#### Records to use

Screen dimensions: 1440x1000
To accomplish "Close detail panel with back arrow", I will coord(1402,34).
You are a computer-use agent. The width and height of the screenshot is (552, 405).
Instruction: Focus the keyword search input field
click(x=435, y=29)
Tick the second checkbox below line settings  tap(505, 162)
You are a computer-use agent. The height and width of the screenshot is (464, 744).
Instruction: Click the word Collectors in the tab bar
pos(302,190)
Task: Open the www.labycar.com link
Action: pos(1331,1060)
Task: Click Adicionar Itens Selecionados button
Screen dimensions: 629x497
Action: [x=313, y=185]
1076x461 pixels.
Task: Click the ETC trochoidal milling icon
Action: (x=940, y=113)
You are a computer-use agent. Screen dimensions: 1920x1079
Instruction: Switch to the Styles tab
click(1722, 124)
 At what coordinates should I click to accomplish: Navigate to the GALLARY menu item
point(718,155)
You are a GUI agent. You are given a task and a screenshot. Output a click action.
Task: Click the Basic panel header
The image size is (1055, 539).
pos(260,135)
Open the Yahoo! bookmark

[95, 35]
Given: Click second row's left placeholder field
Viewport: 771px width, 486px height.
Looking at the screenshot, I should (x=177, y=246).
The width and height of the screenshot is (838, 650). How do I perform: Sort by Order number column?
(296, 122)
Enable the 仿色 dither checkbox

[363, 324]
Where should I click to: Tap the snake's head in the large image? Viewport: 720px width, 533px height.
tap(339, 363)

########

• _Work instruction_
Read the records above. Show each line that has the string "computer".

• _Written response_
You are a computer-use agent. The width and height of the screenshot is (552, 405).
You are a computer-use agent. The height and width of the screenshot is (464, 744).
You are a computer-use agent. Screen dimensions: 1920x1079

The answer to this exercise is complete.